Dr. Yancy Phillips: I would reinforce the fact that it does take a long time, and we have a similar Stop the Line program that we’d celebrate at our monthly patient safety council meeting. But I suspect part of it is just the persistence. You know, that this has to be seen as not the flavor of the month or of the year, that this is a long-term organizational commitment. And the better job we do of providing feedback, either through mass communication or through individual communication about our response to individual issues, the more, I think, real it becomes for staff.
Again, one of our focuses is on openness, open communication and on the domain from the safety question about non-punitive response to error. Our organization is going through a very formalized approach to just culture and decisionmaking around medical errors, and I think we want to keep those communication lanes open.
Chris Goeschel: Yes, this is Chris Goeschel from the national project team, and I would mirror Deb Bohr’s comments about the importance of the presentations that we heard today not only because they represent different versions of ground truth that perhaps was facilitated by some of the work that we’ve done together, but also because – and I think our last speaker has just pointed this out – these things take time. The technical work takes time. The culture work, the psychological safety that’s required to consistently speak up is a matter of investment in building trust on all sides of the conversation. So the notion of familiarity is important. The more times you meet with people, the more you get to know each other and the more you begin to think this is real and that it’s okay to speak up. The more widely the source of interventions are distributed and implemented throughout the organization, the easier it is for folks to say, “This isn’t the flavor of the month. This is something that’s permeating the organization.” And then when you begin to get the sorts of stories that we heard today and you get, I’m going to say, caregivers that are at the frontlines every day with an ability to talk about this, the more difficult it is to look at it and say, “Oh, this is a program that’s going to stop because it’s no longer a program.” It really is the way you do work.
So congratulations to both of you, and thank you so much – both teams – for sharing your different approaches to both spread and sustain this work. Such a great job.
Operator: Again as a reminder, if you would like to ask a question, please press star, one on your telephone keypad now. I’m showing no further questions in the queue.
Deb Bohr: Well, just a phenomenal job. This is Deb again. I worked with Chris and Louella and many others on our national project team that are on the call today, and we’re very grateful to Jeane and her team at the Maryland Hospital Association and we are very appreciative of the team members that presented today. Just a terrific job. Thanks so much.
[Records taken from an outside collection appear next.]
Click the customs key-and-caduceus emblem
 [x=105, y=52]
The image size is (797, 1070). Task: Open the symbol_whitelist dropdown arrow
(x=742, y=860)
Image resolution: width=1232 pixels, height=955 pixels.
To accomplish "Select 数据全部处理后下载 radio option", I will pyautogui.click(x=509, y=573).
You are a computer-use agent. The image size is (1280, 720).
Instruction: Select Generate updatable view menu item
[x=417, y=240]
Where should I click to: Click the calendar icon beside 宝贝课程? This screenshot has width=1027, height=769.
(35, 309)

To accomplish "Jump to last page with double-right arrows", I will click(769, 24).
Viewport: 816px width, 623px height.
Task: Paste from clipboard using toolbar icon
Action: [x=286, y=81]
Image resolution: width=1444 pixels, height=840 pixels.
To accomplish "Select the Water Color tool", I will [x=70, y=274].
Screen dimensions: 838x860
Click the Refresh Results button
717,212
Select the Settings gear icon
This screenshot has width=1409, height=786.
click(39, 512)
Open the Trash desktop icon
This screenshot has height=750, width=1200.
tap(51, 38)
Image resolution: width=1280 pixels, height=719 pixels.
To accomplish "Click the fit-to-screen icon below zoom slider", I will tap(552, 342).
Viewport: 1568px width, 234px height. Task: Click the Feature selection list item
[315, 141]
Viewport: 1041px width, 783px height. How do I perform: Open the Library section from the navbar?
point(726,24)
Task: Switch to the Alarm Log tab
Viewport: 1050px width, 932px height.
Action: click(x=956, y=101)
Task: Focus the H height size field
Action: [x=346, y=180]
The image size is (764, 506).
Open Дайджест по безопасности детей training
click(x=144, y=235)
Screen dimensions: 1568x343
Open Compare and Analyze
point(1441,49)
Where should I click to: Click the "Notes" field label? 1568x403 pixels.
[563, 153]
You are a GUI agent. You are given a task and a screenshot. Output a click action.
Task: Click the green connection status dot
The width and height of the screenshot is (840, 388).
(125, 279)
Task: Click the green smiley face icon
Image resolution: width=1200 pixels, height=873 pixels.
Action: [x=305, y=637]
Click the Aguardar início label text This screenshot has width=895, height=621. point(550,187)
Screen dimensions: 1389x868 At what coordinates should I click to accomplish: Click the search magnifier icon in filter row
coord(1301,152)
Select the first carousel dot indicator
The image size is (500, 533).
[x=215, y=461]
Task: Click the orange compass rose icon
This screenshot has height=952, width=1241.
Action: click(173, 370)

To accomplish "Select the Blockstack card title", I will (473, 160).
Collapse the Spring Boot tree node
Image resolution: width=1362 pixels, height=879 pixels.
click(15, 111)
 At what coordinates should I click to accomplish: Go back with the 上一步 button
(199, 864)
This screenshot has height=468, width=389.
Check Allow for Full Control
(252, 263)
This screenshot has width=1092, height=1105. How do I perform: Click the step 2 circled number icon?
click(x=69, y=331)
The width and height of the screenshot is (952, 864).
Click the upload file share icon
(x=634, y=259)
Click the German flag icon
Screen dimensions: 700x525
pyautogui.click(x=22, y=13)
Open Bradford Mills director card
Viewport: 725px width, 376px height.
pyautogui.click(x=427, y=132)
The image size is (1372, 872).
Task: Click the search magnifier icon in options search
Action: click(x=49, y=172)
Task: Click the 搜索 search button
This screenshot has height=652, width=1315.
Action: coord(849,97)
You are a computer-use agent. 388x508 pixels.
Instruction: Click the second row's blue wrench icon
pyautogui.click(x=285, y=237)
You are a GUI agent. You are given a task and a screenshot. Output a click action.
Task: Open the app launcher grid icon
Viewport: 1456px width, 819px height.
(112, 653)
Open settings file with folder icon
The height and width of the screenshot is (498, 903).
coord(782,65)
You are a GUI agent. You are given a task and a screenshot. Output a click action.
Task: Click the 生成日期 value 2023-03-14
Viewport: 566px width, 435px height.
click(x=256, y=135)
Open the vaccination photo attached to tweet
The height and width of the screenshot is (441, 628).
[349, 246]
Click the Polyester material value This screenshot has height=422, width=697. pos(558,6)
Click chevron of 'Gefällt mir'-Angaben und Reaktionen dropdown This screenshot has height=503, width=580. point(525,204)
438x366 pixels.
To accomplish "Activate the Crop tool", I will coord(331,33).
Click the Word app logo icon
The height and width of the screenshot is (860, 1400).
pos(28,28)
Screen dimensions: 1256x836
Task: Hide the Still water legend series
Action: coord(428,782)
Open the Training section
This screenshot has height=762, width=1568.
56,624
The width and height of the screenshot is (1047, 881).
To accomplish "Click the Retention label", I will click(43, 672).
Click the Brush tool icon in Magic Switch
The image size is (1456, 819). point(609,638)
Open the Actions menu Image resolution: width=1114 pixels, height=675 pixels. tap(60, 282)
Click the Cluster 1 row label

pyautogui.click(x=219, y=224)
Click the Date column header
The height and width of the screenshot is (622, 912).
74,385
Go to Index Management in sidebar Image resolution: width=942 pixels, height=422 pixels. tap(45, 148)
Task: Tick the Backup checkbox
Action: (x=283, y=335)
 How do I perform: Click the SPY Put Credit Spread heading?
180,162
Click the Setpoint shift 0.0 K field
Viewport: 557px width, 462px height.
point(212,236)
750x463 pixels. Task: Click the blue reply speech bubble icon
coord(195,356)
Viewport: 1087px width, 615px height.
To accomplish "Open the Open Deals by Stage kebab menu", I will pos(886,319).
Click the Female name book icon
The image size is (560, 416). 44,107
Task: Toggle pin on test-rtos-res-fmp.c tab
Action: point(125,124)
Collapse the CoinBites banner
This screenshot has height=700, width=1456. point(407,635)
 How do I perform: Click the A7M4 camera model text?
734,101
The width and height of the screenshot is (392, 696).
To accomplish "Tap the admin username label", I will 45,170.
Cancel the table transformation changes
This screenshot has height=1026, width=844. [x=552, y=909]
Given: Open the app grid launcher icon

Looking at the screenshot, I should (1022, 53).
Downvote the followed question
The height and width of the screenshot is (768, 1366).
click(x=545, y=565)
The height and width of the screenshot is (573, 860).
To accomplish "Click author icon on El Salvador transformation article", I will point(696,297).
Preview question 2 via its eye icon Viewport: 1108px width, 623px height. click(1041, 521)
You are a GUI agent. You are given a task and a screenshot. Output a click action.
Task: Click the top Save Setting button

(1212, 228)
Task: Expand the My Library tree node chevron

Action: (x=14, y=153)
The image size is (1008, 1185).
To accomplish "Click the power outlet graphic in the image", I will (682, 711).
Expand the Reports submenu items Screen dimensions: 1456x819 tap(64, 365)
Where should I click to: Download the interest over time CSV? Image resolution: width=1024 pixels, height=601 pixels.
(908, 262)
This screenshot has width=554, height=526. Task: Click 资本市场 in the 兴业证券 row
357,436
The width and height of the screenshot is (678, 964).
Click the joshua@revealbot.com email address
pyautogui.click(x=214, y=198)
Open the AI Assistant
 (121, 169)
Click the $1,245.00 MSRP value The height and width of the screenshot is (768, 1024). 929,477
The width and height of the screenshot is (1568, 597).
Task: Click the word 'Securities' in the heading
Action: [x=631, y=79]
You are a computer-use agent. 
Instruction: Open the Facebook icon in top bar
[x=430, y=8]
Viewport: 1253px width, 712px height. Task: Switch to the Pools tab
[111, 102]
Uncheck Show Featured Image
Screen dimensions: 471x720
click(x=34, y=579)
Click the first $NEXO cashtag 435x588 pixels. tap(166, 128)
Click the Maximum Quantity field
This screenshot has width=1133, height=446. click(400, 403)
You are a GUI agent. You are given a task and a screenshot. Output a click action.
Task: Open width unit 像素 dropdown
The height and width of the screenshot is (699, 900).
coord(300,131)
Louella, do you have any final comments?
Louella Hung: No, but just a reminder that these slides and an MP3 recording of this call will be posted on our Web site, our project Web site, usually within 24 to 48 hours following this call. So if you have any other team members that you think might be a good thing for them to listen in on that, they can definitely do that. So I want to again thank our four presenters – Yancy Phillips, Sean Maxwell, Jim Hursey, and Judi Webster. We really appreciate hearing kind of the on-the-ground troops, like your stories and sharing that with the rest of the teams across the nation. So thank you very much, and this concludes our call. Thanks, everyone.